Added a forward-port (from !3953 on 9.5.x to !4129 on 10.0.x). The merge-conflict was fairly small. The new test passed locally, and I confirmed that one specific error scenario ( re: civicrm-core@5.60 β¨ Add Exception for TypeError Argument must be String in \Drupal\Component\Utility\Html escape{} Needs work ) worked with this fix.
Aside: This is the first time I've posted a patch to drupal core, so I'm not too familiar with the workflows. But I can say that the merge-conflict should be resolved -- you can cherry-pick the 10.0.x patch on 10.1.x or 11.x.
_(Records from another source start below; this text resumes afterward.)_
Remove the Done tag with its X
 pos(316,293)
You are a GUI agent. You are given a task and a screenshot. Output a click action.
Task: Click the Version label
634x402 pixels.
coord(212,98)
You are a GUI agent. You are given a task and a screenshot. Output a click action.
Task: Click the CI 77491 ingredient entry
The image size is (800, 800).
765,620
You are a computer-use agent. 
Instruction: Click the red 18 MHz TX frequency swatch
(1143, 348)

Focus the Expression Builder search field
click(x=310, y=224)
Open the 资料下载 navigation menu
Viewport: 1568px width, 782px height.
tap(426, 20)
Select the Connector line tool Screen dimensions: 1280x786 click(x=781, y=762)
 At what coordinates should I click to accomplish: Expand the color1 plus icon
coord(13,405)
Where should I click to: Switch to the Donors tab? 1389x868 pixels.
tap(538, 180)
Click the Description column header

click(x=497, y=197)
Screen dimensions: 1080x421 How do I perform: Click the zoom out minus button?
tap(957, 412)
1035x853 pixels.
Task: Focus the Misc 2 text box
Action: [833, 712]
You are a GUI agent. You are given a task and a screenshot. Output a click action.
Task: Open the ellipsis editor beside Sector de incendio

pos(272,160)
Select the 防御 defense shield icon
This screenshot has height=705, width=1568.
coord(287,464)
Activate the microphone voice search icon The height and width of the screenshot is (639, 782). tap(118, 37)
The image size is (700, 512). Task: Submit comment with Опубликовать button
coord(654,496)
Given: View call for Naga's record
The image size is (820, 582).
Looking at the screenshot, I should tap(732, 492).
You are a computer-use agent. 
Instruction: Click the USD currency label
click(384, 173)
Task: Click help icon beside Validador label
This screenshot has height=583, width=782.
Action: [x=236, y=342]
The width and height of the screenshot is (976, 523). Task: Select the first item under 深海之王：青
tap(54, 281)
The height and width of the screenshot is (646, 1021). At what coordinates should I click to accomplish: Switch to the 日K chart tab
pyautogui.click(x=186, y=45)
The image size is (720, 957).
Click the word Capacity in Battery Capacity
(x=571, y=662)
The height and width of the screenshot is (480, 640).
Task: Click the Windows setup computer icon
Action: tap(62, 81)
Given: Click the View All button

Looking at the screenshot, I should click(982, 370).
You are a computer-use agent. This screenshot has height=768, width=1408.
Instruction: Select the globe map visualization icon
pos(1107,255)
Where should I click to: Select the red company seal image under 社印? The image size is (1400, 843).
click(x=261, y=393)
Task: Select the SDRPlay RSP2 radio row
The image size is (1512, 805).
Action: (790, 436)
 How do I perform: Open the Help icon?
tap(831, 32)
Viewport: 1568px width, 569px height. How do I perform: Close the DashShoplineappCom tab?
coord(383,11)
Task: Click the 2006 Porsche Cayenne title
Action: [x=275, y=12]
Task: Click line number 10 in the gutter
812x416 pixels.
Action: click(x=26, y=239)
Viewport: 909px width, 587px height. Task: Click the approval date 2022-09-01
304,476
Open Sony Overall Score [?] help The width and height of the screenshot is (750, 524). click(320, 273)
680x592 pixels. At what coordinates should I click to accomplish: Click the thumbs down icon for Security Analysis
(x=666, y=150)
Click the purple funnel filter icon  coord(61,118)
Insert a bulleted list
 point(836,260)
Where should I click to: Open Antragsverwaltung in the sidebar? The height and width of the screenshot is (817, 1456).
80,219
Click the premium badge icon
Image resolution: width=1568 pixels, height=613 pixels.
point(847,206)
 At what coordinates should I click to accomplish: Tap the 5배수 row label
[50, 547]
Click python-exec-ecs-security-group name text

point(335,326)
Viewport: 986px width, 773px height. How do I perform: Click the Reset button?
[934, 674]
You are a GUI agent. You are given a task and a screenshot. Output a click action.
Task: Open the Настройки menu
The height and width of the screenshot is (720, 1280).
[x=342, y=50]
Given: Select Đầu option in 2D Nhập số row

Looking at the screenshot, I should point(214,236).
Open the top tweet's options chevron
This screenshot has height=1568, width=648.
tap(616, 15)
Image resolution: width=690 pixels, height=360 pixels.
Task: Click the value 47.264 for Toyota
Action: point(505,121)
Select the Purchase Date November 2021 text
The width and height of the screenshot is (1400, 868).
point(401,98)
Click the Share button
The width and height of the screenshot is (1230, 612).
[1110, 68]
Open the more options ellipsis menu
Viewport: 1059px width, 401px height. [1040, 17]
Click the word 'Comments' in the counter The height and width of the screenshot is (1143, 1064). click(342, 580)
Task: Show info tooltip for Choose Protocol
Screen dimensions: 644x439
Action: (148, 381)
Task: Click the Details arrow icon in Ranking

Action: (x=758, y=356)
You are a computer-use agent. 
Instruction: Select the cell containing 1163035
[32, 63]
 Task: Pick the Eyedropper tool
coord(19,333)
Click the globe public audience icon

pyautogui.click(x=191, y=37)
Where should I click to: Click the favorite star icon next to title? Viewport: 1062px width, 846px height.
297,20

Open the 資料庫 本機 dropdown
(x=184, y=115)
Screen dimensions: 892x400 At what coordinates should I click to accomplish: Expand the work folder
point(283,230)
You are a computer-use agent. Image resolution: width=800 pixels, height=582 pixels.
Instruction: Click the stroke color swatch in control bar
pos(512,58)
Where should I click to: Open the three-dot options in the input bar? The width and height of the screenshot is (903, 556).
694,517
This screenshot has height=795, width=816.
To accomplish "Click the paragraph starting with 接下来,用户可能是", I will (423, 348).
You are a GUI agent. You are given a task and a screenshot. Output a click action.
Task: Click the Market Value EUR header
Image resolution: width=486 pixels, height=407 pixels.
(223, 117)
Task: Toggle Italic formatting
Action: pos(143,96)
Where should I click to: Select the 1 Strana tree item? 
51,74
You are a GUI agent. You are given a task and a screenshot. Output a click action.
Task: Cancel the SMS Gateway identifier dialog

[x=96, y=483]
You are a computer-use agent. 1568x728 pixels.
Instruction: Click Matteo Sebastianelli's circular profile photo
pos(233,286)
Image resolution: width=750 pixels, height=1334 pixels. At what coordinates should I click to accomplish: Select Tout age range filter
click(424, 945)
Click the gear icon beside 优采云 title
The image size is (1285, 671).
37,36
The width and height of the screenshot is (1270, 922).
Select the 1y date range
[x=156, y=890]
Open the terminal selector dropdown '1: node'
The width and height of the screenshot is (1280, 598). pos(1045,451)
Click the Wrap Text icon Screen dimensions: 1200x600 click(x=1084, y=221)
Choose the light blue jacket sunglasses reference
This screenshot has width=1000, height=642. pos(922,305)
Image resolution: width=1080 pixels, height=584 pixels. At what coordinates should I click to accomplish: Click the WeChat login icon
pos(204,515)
Yeah, that `Route` metadata seems to go through several copy/filter steps, and I don't know the history on all of them, but you only need one of them to be more selective.
TitleResolver should check for route parameters being a scalar before copying them as translation arguments:
+1 - Sounds sensible to me. That seems like the place where you go from a broader domain (all possible arguments to a page-controller) to a narrower domain (values that can be interpolated into a string).
It's possible that the "Breadcrumb Scenario (CiviCRM)" is a little different from the original filing on this issue. In particular, the initial description talks of a problem experienced in 9.5.7 with cron jobs. For the Breadcrumb/CiviCRM scenario, 9.5.7 was OK -- problem begain in 9.5.9.
Related discussion: https://www.drupal.org/project/drupal/issues/3277784 π copyRawVariables should support default route parameters Fixed
Over at CiviCRM.org, we have an E2E test-suite for checking the integration between Civi and D9/D7/BD/et al. Following yesterday's release, some of the D9-Civi tests have been raising a red-flag for this issue. I can give steps-to-reproduce, but they are specific to Civi, so it's probably more useful to describe the situation.
Breadcrumb Scenario - General description
- The scenario involves a page-request for
/civicrm/dev/fake-error. (Note: Routes are mapped between Civi and D9 via Drupal\civicrm\Routing\Routes.) - The page request fails because
"TypeError: htmlspecialchars(): Argument #1 ($string) must be of type string, array given". - Specifically, while rendering this page, D9 attempts to show breadcrumbs ("olivero_breadcrumbs"). Each breadcrumb has a title (instance of "TranslateableMarkup"").
- In some breadcrumb titles, the "TranslateableMarkup::$arguments" include array values.
- Breadcrumb titles are generated by "TitleResolver", which copies all data from
$request->attributes->get("_raw_variables")tot(...$args...).
This seems to be the conflict:
- TitleResolver is trying to copy every variable that might potentially be useful for the title-string. (It doesn't seem to care which variables are actually used.)
- Html::escape is trying to escape every variable that might potentially be used in the title. (It doesn't seem to care which variables are actually used.)
- There are some request-attributes (like
"args") which are not intended for page-titles, and they are referenced by page-titles, and are not simple strings.
In short, invisible metadata is getting copied-around and unnecessarily subjected to escaping-rules that it doesn't pass and doesn't need to pass.
Perhaps the simplest change would be to update FormattableMarkup::placeholderFormat() to apply escaping lazily? e.g. use preg_replace_callback() instead of strtr()?
Breadcrumb Scenario - Specifics
I observed this problem while debugging a failure in CiviCRM's E2E\Core\ErrorTest.
The purpose of the test is to provoke errors and confirm that the Civi-Drupal integration displays those errors in a semi-sensible way. If you have an environment that's configured for running this test-suite, then the way to execute is:
cd vendor/civicrm/civicrm-core phpunit8 --debug tests/phpunit/E2E/Core/ErrorTest.php
(I'm not sure if this specific test is easy to run from a Drupal POV. Many Civi tests require some setup. OTOH, E2E tests don't require as much setup. If it's necessary/helpful, I can come up with more pointers for running it or provide a temporary VM for running it.)